Haim Taib processado em Israel


Haim Taib um dos maiores investidores de Angola,  através do Grupo Mitrelli, tem um processo em Israel, movido pelo seu parceiro de negócios, o franco-israelita Hubert Haddad.

Segundo o apurado, o processo que corre  no Tribunal Distrital de Tel Aviv,  Haddad acusa Taib de o excluir  numa parceria em que os dois estavam envolvidos na Costa do Marfim, orçado em 200 milhões de dólares.

Na queixa  submetida ao tribunal, outro empresário com ligações a Angola, Eytan Stibbe sustentou as alegações de Haddad, considerando que  também poderia correr o risco de perder a sua parte na parceria.

Até o início deste ano, Taib e Stibbe eram sócios na Mitrelli, formada em Angola há cinco anos.

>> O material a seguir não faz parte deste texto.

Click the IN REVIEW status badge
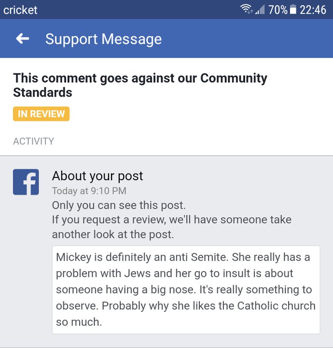The width and height of the screenshot is (333, 348). [41, 114]
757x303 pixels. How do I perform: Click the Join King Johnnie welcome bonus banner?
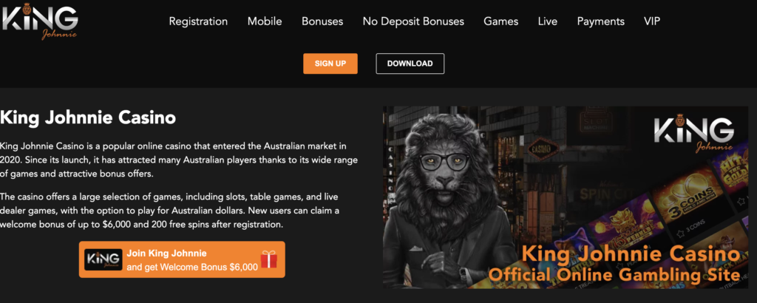(182, 259)
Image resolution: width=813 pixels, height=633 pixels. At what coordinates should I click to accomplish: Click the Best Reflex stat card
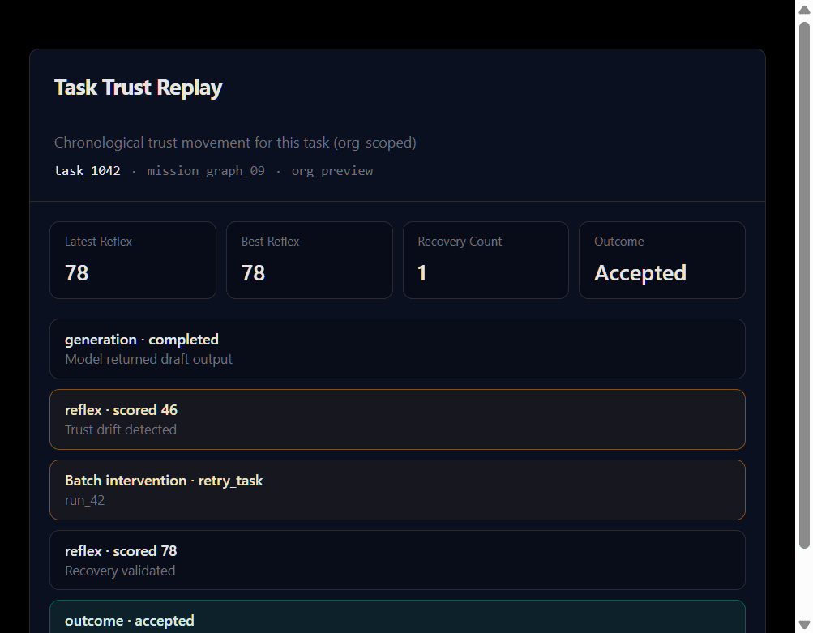coord(309,259)
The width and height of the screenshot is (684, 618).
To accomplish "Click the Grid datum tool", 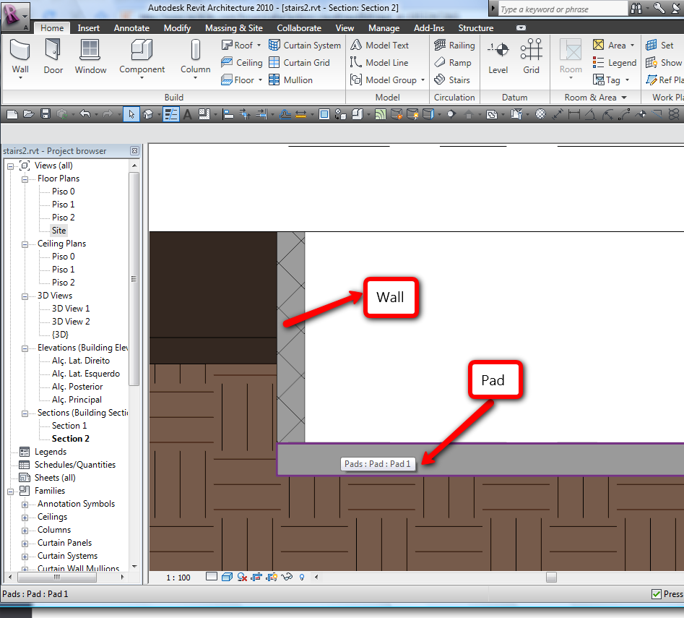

Os dois empresários também  estavam associados a outra empresa de direito angolano, LR Group, onde Stibbe era sócio e Taib Executivo Sénior.

Haddad revelou em Tribunal que a conexão entre os três começou em 2015, quando Taib e Stibbe tentaram expandir a sua principal área de operações em Angola e na República Democrática do Congo para a Costa do Marfim.

Segundo Haddad, um evento crítico na criação da parceria foi o seu papel em ajudar os outros dois a cobrar o que ele descreve como uma “dívida muito grande” ao governo congolês. O processo não diz para que servia a dívida, mas aparentemente estava relacionado a um projecto de construção do governo congolês no valor de dezenas de milhões de dólares.

Referenciado em meios políticos angolanos como empresário e “filantropo, Haim Taib é um dos principais investidores em Angola”. É apontado como aquele que oferece a custo zero os seus préstimos” ao Governo angolano. Nesta fase da pandemia, tem disponibilizado ao Ministério da Saúde meios, incluindo testes de Covid-19, é um dos sócios do  Luanda Medical Center e Yapama e opera no ramo das telecomunicações, fornecendo ao Estado sistemas de vigilância activa, através de uma outra empresa, a Geodata.

Numa entrevista ao Jornal O País, invocou os méritos dos seus projectos na agricultura (Aldeia Nova), pescas (Aquafish) e ainda na água e saneamento, através da empresa Owini, parceira do Ministério da Energia e Águas. Não foi, contudo, pela filantropia ou projectos sociais que se afirmou nos meios empresariais angolanos, mas sim como fornecedor de equipamentos de vigilância para forças militares e serviços de informações, com maior incidência na década de 2010.